** BEGIN Document excerpt **
It's a long-held belief that market timing and investing are mutually exclusive, but the two strategies work well together in producing solid returns over a number of years. The effort requires a step back from the buy-and-hold mindset that characterizes modern investing and adding technical principles that assist entry timing, position management and, if needed, early profit taking.

This set of technical tips can guide your investments through a gauntlet of modern market dangers.

Study Long-Term Cycles

Look back and you'll notice that bull markets ended in the sixth year of the Reagan administration and the eighth years of both the Clinton and Bush administrations. The Obama/Trump bull market has been going strong since 2009. These historical analogs and cycles can mean the difference between superior returns and lost opportunities. Similar long-term market forces include interest rate fluctuations, the nominal economic cycle and currency trends. (For more, see: 4 Stages of the Economic Cycle.)
** END Document excerpt **
» What you need to do:
• A. According to the excerpt on market timing, in which year of the Reagan administration did the bull market end?
• B. Carry on the excerpt on market timing from its final sentence, in the same voice.
** BEGIN Supplied information **
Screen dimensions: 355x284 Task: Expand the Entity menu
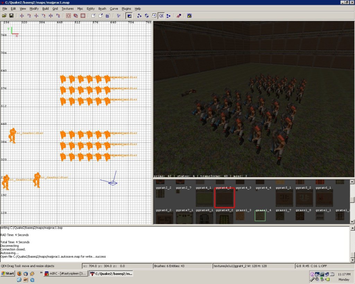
** END Supplied information **
» The responses:
• A. The sixth year.

• B.
Watch the Calendar

Financial markets also grind through annual cycles that favor different strategies at certain times of year. For example, small caps show relative strength in the first quarter that tends to evaporate into the fourth quarter, when speculation on the new year reawakens interest. Meanwhile, tech stocks tend to perform well from January into early summer and then languish until November or December.

Both cycles roughly follow the market adage to "sell in May and go away," a strategy based on the historical underperformance of stocks in the six months starting in May and lasting through October versus the November to April period.

Buy in Ranges That Are Setting up New Trends

Markets tend to trend higher or lower about 25 percent of the time in all holding periods and get stuck in sideways trading ranges the other 75 percent of the time. A quick review of the monthly price pattern will determine how the prospective investment is lining up along this trend-range axis. These price dynamics follow the old market wisdom that "the bigger the move, the broader the base."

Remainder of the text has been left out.